Dans le village de L’Escarpe, l’ennui est roi et les esprits s’échauffent vite. Alors, quand une vieille dame se fait voler un 45 euros et sa carte bleue, l’affaire prend une ampleur délirante. Deux voisins, Patrick et Daniel, tentent bien de rattraper le coupable, mais bredouilles, ils rentrent au Café Balto. Et là, la machine s’emballe. On parle, on accuse, on s’indigne. Très vite, un nom fuse : celui du petit ami de Virginie, l’esthéticienne. Il est discret, il est solitaire, il n’est “pas d’ici”. C’est suffisant pour qu’il devienne l’Autre, puis la Casquette, puis juste l’Arabe. Et quand un nom disparaît, la chasse peut commencer.
Oscar Coop-Phane orchestre ce crescendo avec une maestria glaciale. Il ne décrit pas, il assène. Chapitres courts, phrases sèches, tension qui monte. Les personnages ? Une ribambelle de types ordinaires rongés chacun par leurs névroses et leurs frustrations. Bertrand le radin, Sami le rêveur, Philippe et son chien Nono, des vies mornes qui trouvent enfin une raison d’exister : s’unir contre un ennemi commun. Pas besoin de preuve, pas besoin de justice. La meute a faim.

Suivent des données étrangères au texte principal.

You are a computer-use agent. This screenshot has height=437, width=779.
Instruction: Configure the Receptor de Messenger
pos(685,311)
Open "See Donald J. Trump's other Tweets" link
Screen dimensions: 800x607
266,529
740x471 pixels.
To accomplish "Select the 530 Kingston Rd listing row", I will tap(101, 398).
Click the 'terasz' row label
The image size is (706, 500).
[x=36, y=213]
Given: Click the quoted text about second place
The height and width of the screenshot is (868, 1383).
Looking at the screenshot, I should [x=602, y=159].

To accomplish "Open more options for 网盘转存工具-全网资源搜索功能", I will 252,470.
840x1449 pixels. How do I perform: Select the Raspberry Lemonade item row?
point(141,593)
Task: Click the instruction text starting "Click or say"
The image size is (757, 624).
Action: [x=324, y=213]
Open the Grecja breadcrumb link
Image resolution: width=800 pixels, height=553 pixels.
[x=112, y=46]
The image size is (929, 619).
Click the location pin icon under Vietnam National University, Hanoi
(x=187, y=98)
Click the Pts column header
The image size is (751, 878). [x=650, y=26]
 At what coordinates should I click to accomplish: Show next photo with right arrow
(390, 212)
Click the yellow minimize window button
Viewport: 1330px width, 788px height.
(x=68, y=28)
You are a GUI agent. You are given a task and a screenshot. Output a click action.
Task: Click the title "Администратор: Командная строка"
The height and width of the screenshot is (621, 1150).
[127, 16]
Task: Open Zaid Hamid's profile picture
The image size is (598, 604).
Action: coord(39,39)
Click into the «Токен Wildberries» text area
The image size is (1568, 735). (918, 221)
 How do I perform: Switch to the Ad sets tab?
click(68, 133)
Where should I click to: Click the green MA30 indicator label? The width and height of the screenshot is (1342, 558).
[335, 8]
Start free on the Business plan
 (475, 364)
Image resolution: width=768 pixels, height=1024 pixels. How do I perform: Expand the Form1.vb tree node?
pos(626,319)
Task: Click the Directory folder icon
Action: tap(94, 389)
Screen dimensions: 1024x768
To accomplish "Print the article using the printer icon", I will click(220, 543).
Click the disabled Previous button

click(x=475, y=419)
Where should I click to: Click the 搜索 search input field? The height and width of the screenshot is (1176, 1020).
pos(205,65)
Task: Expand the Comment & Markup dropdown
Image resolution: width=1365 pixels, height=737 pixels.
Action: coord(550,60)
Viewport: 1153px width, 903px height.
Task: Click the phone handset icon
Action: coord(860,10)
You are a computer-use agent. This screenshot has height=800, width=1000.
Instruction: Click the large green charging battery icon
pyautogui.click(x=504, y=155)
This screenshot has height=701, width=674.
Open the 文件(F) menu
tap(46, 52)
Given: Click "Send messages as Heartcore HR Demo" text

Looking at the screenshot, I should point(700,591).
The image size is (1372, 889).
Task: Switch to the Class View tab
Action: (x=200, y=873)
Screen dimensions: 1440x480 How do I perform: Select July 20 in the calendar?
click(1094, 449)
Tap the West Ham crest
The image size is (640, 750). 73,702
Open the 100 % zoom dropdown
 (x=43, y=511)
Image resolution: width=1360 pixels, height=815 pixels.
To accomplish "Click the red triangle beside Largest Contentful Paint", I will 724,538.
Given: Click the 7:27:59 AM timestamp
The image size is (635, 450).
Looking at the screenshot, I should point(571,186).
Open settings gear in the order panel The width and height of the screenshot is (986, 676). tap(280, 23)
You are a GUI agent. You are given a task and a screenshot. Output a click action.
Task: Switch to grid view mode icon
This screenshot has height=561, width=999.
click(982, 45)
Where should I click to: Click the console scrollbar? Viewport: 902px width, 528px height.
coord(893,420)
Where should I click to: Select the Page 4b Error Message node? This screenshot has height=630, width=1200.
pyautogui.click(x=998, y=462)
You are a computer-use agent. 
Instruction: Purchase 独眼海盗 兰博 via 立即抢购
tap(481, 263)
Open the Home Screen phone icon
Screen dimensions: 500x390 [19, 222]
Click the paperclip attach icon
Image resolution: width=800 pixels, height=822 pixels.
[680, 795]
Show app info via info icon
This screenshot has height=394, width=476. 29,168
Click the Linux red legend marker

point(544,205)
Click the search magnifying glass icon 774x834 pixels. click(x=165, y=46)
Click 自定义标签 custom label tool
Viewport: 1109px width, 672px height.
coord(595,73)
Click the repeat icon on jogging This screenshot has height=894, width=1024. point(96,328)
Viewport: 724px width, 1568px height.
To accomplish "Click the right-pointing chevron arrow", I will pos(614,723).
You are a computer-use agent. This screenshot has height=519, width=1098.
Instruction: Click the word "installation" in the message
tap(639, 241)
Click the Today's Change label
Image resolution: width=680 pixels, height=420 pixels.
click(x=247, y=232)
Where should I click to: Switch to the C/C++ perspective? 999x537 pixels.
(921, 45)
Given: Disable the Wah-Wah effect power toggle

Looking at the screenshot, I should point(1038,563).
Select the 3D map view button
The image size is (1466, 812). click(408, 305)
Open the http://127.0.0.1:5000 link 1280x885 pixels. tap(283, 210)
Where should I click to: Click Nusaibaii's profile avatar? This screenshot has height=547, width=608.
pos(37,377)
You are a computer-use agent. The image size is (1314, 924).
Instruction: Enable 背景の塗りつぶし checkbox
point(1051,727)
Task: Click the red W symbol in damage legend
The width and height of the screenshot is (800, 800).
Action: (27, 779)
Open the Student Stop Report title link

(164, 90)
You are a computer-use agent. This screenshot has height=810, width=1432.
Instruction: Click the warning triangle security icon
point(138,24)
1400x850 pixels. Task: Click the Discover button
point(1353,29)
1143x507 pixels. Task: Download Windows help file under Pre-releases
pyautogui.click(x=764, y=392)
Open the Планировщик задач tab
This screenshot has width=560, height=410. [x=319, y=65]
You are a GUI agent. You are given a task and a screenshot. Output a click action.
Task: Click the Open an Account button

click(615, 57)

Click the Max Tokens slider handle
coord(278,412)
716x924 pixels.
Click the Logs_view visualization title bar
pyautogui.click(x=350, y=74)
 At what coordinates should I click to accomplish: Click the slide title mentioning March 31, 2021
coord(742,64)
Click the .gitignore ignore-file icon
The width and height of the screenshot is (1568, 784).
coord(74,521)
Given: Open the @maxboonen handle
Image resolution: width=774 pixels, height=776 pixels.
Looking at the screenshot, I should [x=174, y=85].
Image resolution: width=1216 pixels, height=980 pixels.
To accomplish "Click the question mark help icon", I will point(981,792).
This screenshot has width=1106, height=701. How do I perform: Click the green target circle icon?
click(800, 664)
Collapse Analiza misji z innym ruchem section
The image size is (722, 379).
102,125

L’histoire file comme un train sans frein. Une fois le coupable désigné, plus personne ne questionne. L’Arabe devient une évidence, un fait admis. Il n’a plus d’identité, plus d’histoire, juste une faute imaginaire qu’il doit payer. Le groupe se forme, les décisions se prennent dans l’ivresse de l’indignation. Dans ce village où jamais rien ne se passe, la traque devient un frisson, une excitation, un exutoire. La violence n’a plus besoin de justification. Cette mécanique implacable, alimentée par la peur et le désir de trouver un coupable à tout prix, dévoile la fragilité d’une société prête à sacrifier l’autre pour exister.